## Goal
Rewrite every line of the material as a numbered list, leaving out any blank lines.

## Source material
|---|
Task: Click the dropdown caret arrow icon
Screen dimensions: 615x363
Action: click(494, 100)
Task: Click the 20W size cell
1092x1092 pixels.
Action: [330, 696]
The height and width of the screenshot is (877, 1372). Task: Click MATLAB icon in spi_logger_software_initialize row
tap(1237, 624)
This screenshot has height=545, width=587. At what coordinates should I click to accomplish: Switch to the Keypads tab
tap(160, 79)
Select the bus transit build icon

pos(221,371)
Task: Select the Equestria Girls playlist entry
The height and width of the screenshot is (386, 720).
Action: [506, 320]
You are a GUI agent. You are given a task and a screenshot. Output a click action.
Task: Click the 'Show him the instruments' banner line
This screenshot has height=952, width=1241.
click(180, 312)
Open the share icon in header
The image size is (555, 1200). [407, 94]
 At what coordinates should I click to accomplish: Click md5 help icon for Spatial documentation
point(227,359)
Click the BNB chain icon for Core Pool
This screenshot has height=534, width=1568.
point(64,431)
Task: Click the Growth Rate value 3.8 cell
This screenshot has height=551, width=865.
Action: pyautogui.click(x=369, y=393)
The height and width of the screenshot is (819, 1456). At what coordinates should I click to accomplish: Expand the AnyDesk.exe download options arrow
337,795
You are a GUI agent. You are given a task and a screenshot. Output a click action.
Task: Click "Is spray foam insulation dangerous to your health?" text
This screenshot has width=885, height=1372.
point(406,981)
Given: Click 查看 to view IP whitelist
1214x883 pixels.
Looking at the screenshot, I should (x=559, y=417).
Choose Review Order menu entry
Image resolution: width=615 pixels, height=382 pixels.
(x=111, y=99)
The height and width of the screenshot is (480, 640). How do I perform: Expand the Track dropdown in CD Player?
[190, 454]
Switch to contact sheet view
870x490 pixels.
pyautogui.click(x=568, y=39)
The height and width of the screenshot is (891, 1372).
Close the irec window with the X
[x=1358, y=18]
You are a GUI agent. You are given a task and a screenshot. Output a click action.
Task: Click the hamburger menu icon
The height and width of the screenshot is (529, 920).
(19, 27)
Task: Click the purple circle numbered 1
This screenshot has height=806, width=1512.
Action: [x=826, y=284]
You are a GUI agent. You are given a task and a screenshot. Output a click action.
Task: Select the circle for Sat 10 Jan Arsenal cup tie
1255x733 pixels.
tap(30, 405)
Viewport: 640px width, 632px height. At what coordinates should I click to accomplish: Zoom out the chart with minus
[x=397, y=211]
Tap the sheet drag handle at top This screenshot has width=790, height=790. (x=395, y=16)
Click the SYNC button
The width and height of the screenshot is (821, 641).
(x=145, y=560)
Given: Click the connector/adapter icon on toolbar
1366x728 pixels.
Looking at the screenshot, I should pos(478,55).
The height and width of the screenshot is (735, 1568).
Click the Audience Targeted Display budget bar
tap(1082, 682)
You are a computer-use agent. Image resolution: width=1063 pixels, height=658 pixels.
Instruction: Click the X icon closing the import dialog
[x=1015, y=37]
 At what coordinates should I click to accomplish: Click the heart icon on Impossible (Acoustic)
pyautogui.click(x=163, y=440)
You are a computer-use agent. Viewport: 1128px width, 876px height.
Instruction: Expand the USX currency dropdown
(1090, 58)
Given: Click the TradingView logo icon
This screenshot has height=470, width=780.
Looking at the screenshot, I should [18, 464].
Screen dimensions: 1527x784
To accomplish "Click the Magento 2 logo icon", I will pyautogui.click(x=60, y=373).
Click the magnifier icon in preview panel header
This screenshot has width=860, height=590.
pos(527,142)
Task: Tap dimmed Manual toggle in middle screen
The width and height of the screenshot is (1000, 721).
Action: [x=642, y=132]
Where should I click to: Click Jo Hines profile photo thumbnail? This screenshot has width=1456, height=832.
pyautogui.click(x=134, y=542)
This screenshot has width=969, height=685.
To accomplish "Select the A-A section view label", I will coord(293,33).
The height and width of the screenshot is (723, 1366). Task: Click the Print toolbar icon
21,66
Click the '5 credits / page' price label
|---|
## Answer below
1. Task: Click the dropdown caret arrow icon
2. Screen dimensions: 615x363
3. Action: click(494, 100)
4. Task: Click the 20W size cell
5. 1092x1092 pixels.
6. Action: [330, 696]
7. The height and width of the screenshot is (877, 1372). Task: Click MATLAB icon in spi_logger_software_initialize row
8. tap(1237, 624)
9. This screenshot has height=545, width=587. At what coordinates should I click to accomplish: Switch to the Keypads tab
10. tap(160, 79)
11. Select the bus transit build icon
12. pos(221,371)
13. Task: Select the Equestria Girls playlist entry
14. The height and width of the screenshot is (386, 720).
15. Action: [506, 320]
16. You are a GUI agent. You are given a task and a screenshot. Output a click action.
17. Task: Click the 'Show him the instruments' banner line
18. This screenshot has height=952, width=1241.
19. click(180, 312)
20. Open the share icon in header
21. The image size is (555, 1200). [407, 94]
22.  At what coordinates should I click to accomplish: Click md5 help icon for Spatial documentation
23. point(227,359)
24. Click the BNB chain icon for Core Pool
25. This screenshot has height=534, width=1568.
26. point(64,431)
27. Task: Click the Growth Rate value 3.8 cell
28. This screenshot has height=551, width=865.
29. Action: pyautogui.click(x=369, y=393)
30. The height and width of the screenshot is (819, 1456). At what coordinates should I click to accomplish: Expand the AnyDesk.exe download options arrow
31. 337,795
32. You are a GUI agent. You are given a task and a screenshot. Output a click action.
33. Task: Click "Is spray foam insulation dangerous to your health?" text
34. This screenshot has width=885, height=1372.
35. point(406,981)
36. Given: Click 查看 to view IP whitelist
37. 1214x883 pixels.
38. Looking at the screenshot, I should (x=559, y=417).
39. Choose Review Order menu entry
40. Image resolution: width=615 pixels, height=382 pixels.
41. (x=111, y=99)
42. The height and width of the screenshot is (480, 640). How do I perform: Expand the Track dropdown in CD Player?
43. [190, 454]
44. Switch to contact sheet view
45. 870x490 pixels.
46. pyautogui.click(x=568, y=39)
47. The height and width of the screenshot is (891, 1372).
48. Close the irec window with the X
49. [x=1358, y=18]
50. You are a GUI agent. You are given a task and a screenshot. Output a click action.
51. Task: Click the hamburger menu icon
52. The height and width of the screenshot is (529, 920).
53. (19, 27)
54. Task: Click the purple circle numbered 1
55. This screenshot has height=806, width=1512.
56. Action: [x=826, y=284]
57. You are a GUI agent. You are given a task and a screenshot. Output a click action.
58. Task: Select the circle for Sat 10 Jan Arsenal cup tie
59. 1255x733 pixels.
60. tap(30, 405)
61. Viewport: 640px width, 632px height. At what coordinates should I click to accomplish: Zoom out the chart with minus
62. [x=397, y=211]
63. Tap the sheet drag handle at top This screenshot has width=790, height=790. (x=395, y=16)
64. Click the SYNC button
65. The width and height of the screenshot is (821, 641).
66. (x=145, y=560)
67. Given: Click the connector/adapter icon on toolbar
68. 1366x728 pixels.
69. Looking at the screenshot, I should pos(478,55).
70. The height and width of the screenshot is (735, 1568).
71. Click the Audience Targeted Display budget bar
72. tap(1082, 682)
73. You are a computer-use agent. Image resolution: width=1063 pixels, height=658 pixels.
74. Instruction: Click the X icon closing the import dialog
75. [x=1015, y=37]
76.  At what coordinates should I click to accomplish: Click the heart icon on Impossible (Acoustic)
77. pyautogui.click(x=163, y=440)
78. You are a computer-use agent. Viewport: 1128px width, 876px height.
79. Instruction: Expand the USX currency dropdown
80. (1090, 58)
81. Given: Click the TradingView logo icon
82. This screenshot has height=470, width=780.
83. Looking at the screenshot, I should [18, 464].
84. Screen dimensions: 1527x784
85. To accomplish "Click the Magento 2 logo icon", I will pyautogui.click(x=60, y=373).
86. Click the magnifier icon in preview panel header
87. This screenshot has width=860, height=590.
88. pos(527,142)
89. Task: Tap dimmed Manual toggle in middle screen
90. The width and height of the screenshot is (1000, 721).
91. Action: [x=642, y=132]
92. Where should I click to: Click Jo Hines profile photo thumbnail? This screenshot has width=1456, height=832.
93. pyautogui.click(x=134, y=542)
94. This screenshot has width=969, height=685.
95. To accomplish "Select the A-A section view label", I will coord(293,33).
96. The height and width of the screenshot is (723, 1366). Task: Click the Print toolbar icon
97. 21,66
98. Click the '5 credits / page' price label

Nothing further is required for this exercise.